Trust2Privacy: Reshaping Access Control in Mobile Social Networks via Fuzzy Trust
15111_Trust2Privacy A Novel Fuzzy Trust-to-Privacy Mechanism for Mobile Social Networks.
The paper introduces Trust2Privacy, a trust-based access control mechanism for Mobile Social Networks (MSNs) that provides personalized privacy protection post-information publication. It leverages a multi-dimensional fuzzy trust evaluation model integrating online interactions and offline location semantics to achieve fine-grained privacy levels.
TL;DR
Mobile Social Networks (MSNs) often leave users vulnerable once information is posted. Trust2Privacy is a novel framework that transforms the fuzzy concept of "trust" into a concrete privacy shield. By analyzing both online behaviors and offline location patterns, it assigns a dynamic trust level to requesters, ensuring that only those with a high-fidelity relationship can access sensitive shared content.
The "Post-Posting" Vulnerability Gap
In current platforms like Facebook or Twitter, privacy is a "set-and-forget" permission. Once you click "Post," you lose control over who the algorithm recommends your content to. In the high-mobility world of MSNs, this is dangerous. A user might be physically close to you (offline) but be a total stranger or malicious actor (online). Existing models fail because they don't account for the asymmetry of trust (I follow you, but you don't follow me) and the fuzziness of human relationships—where is the line between a "friend" and an "acquaintance"?
Methodology: The Architecture of Trust
The Trust2Privacy mechanism operates on a multi-dimensional feature tree, moving away from simple numerical thresholds to a more nuanced Fuzzy Comprehensive Evaluation.
1. Multi-Dimensional Feature Extraction
The model looks at four core pillars to determine trust:
- Similarity: NLP skip-gram algorithms map attributes like profession and age into vector spaces to find common ground.
- Correlation: Analyzing mutual friend networks and shared interests.
- Interaction: Real-time updates based on likes, comments, and shares to ensure trust isn't stale.
- Offline Social Circle: This is a key innovation. It analyzes location logs (latitude, longitude, and place names) to determine if two users share the same "vibe" or social habits (e.g., both frequenting Japanese restaurants) rather than just being physically close.

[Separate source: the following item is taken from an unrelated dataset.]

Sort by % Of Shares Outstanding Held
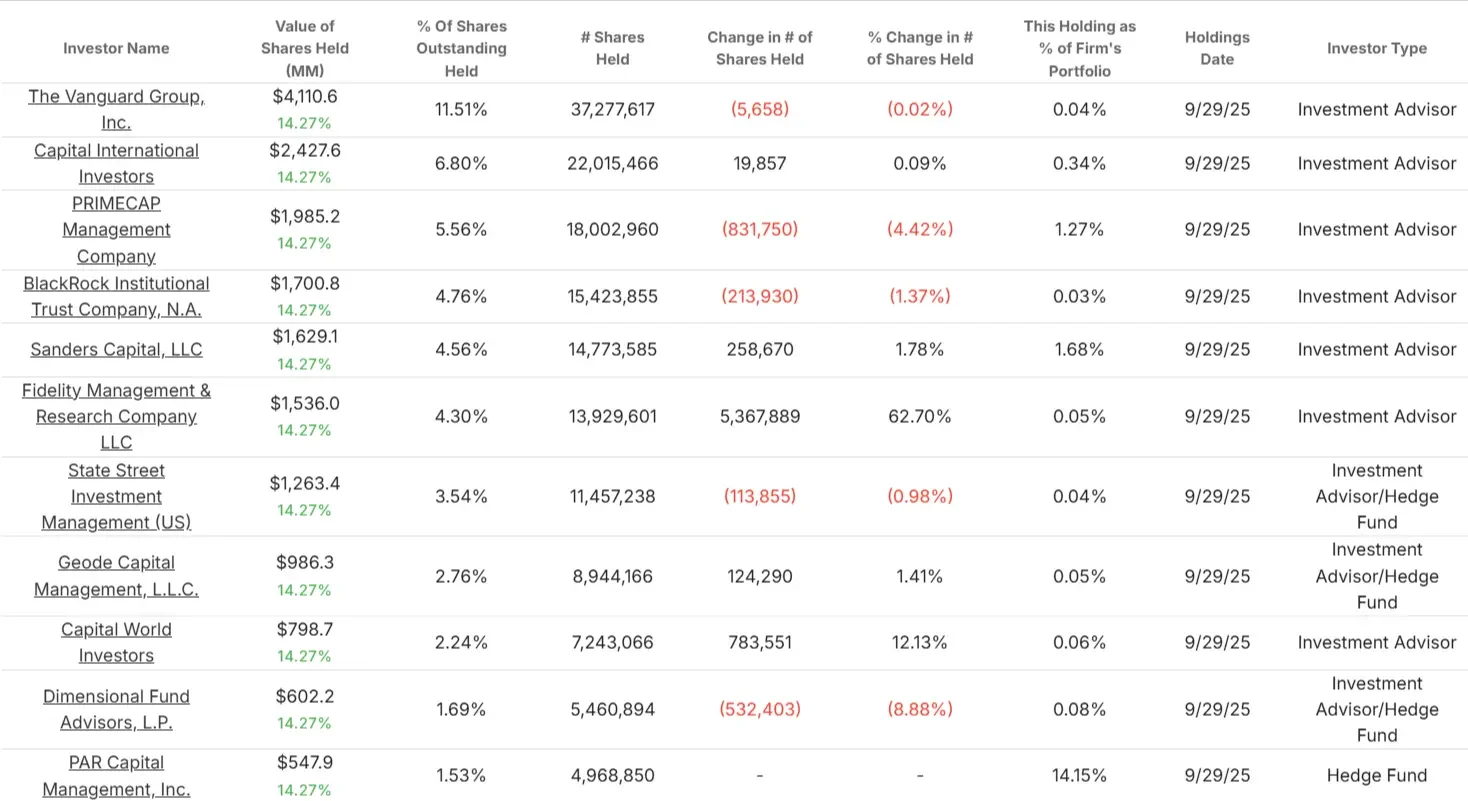Image resolution: width=1468 pixels, height=801 pixels. pos(461,48)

2. Trust-to-Privacy Mapping
Instead of a "Yes/No" access gate, Trust2Privacy implements a Fuzzy Mapping. If the fuzzy trust evaluation returns "High," the user might access Level 3 (Private) info; if "Medium," they might only see Level 1 (General) info. This is enforced via cryptographic keys managed by Local Service Providers (LSPs).

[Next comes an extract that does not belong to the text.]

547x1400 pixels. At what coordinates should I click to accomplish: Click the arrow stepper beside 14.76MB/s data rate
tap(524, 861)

Experimental Results: Why Distance Isn't Enough
Using the Weeplaces dataset, the authors proved that "proximity" is a poor proxy for trust.
- Semantics vs. Distance: Many users are physically close but have zero semantic correlation.
- By incorporating location semantics, the system filtered out "accidental neighbors" and prioritized "true potential friends" who shared social habits.

The table above highlights that Trust2Privacy is the only mechanism that concurrently addresses directionality, semantics, and offline updates while maintaining flexible privacy levels.
Critical Insight & Conclusion
The genius of this work lies in its recognition that trust is not a scalar value; it is a vector. By utilizing fuzzy logic, the authors bridge the gap between hard system permissions and soft human relationships.
Limitations: The reliance on a "Trusted Service Provider" to manage keys remains a centralized bottleneck. Future iterations could benefit from Decentralized Identifiers (DIDs) or blockchain-based key management to truly put the user in control without relying on a third party.
Future Outlook: As we move toward the Metaverse and more immersive MSNs, the integration of "Online-to-Offline" trust evidence will be the cornerstone of authentic and secure digital interaction.